Article -
[START]
Retrieve large data sets from MARS with ecmwfapi

From mn/geo/geoit
Jump to: navigation, search

ecmwfapi is a python interface which allows you to retrieve data from ECMWF directly on your computer (no need to be run at ECMWF). To use it you need:

  • to set-up your environment for python
  • to install your ECMWFAPI key


The easiest to set-up your environment is to "load" flexpart modulefile:

       module load flexpart


Note: if you are willing to run WRF instead, you should load wrf instead of flexpart.

       module load wrf


If you have any problems with your environment, look here.

To install your API key:

To access ECMWF you will need an API key. For that you first need to login at https://apps.ecmwf.int/auth/login/ and then retrieve you key at https://api.ecmwf.int/v1/key/. For this, you will need to have an account on ECMWF web site. If you don't have an account, please self register at https://apps.ecmwf.int/registration/

Copy the information in this page and paste it in the file $HOME/.ecmwfapirc.

Content $HOME/.ecmwfapirc
{
    "url"   : "https://api.ecmwf.int/v1",
    "key"   : "XXXXXXXXXXXXXXXXXXXXXX",
    "email" : "john.smith@example.com"
}


If you need to retrieve data to run your model on abel, you should copy this file on abel too.


 Example

#!/usr/bin/env python
#
# (C) Copyright 2012-2013 ECMWF.
#
# This software is licensed under the terms of the Apache Licence Version 2.0
# which can be obtained at http://www.apache.org/licenses/LICENSE-2.0.
# In applying this licence, ECMWF does not waive the privileges and immunities
# granted to it by virtue of its status as an intergovernmental organisation nor
# does it submit to any jurisdiction.
#

from ecmwfapi import ECMWFDataServer

# To run this example, you need an API key
# available from https://api.ecmwf.int/v1/key/

server = ECMWFDataServer()

current_date=20120801

server.retrieve({
          'dataset' : "interim",
          'date'    : "%s"%(current_date),
          'time'     : "00",
          'step'     : "0",
          'stream'   : "oper",
          'levtype'  : "sfc",
          'levelist' : "all",
          'type'     : "an",
          'class'    : "ei",
          'grid'     : "128",
          'param'    : "148",
          'target'   : "ERA_148_%s.grb"%(current_date),
          })


Specifying class is not enough and you also need to set "dataset" (see below).

To run any of this script, give the file a name, and type ./<filename>.py . (First, you may have to type chmod u+x <filename>.py).
[END]
Problem to work on -
Reproduce, word for word, the portion of the ecmwfapi page between "Note: if you" and "in the file $HOME/.ecmwfapirc.", inclusive.

Recorded data -
[START]
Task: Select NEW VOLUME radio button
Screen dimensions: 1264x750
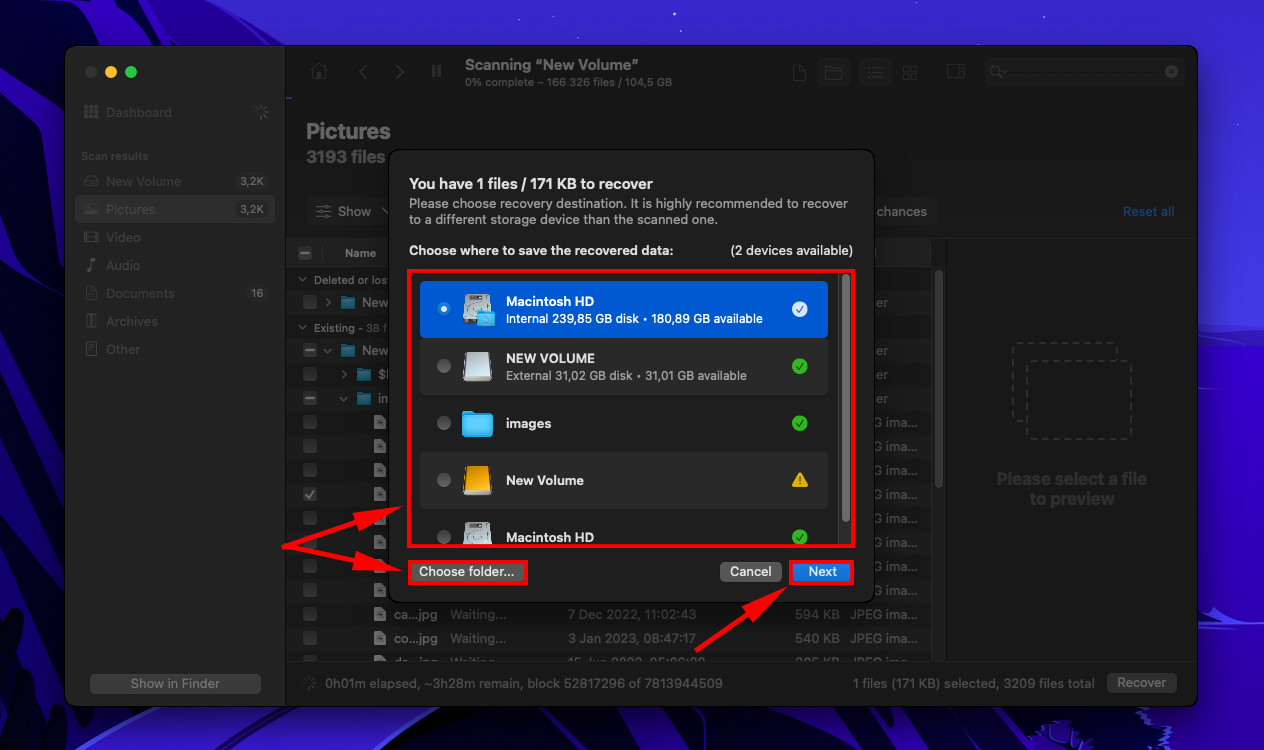Action: (444, 367)
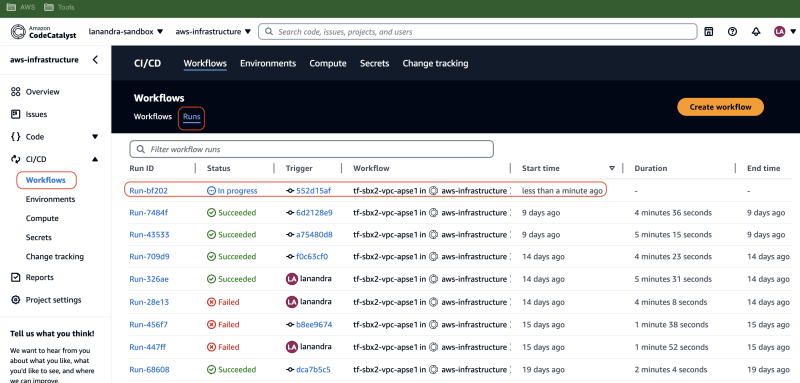The width and height of the screenshot is (800, 383).
Task: Click the marketplace icon beside search bar
Action: coord(709,32)
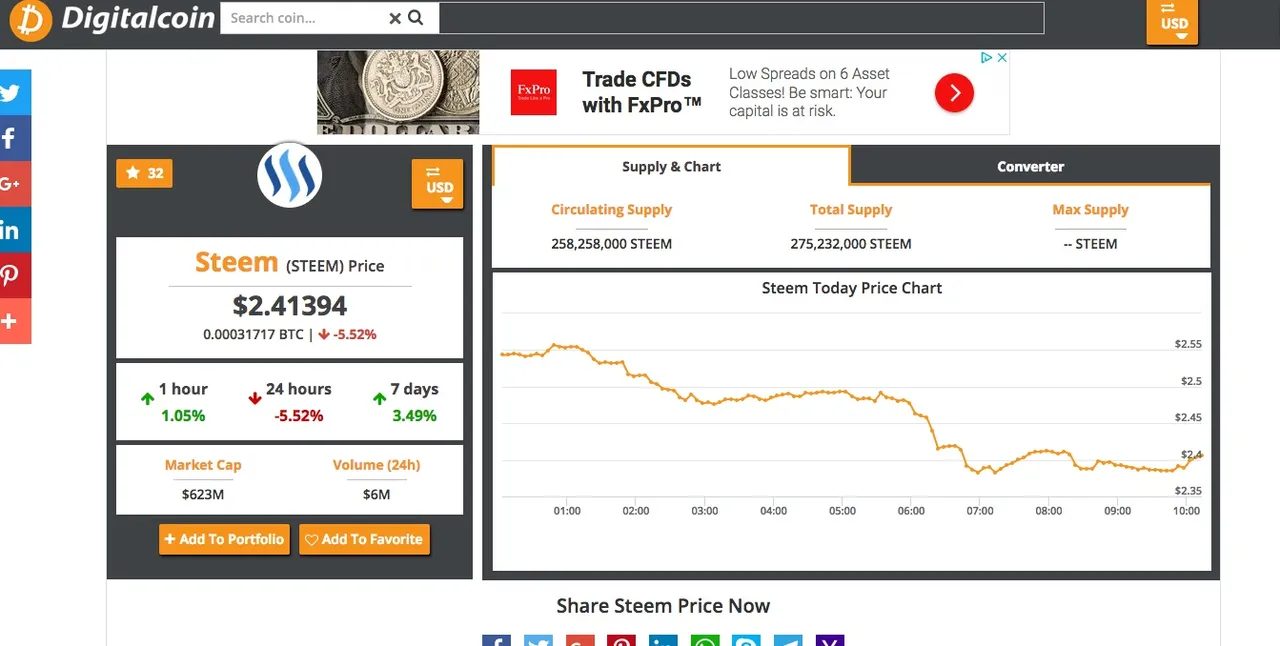Open the FxPro ad arrow button
The height and width of the screenshot is (646, 1280).
click(x=954, y=93)
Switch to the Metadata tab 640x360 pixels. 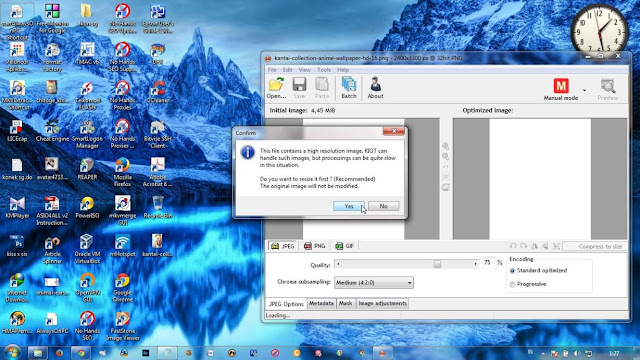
[END]
Reply to the exercise -
Note: if you are willing to run WRF instead, you should load wrf instead of flexpart.

       module load wrf


If you have any problems with your environment, look here.

To install your API key:

To access ECMWF you will need an API key. For that you first need to login at https://apps.ecmwf.int/auth/login/ and then retrieve you key at https://api.ecmwf.int/v1/key/. For this, you will need to have an account on ECMWF web site. If you don't have an account, please self register at https://apps.ecmwf.int/registration/

Copy the information in this page and paste it in the file $HOME/.ecmwfapirc.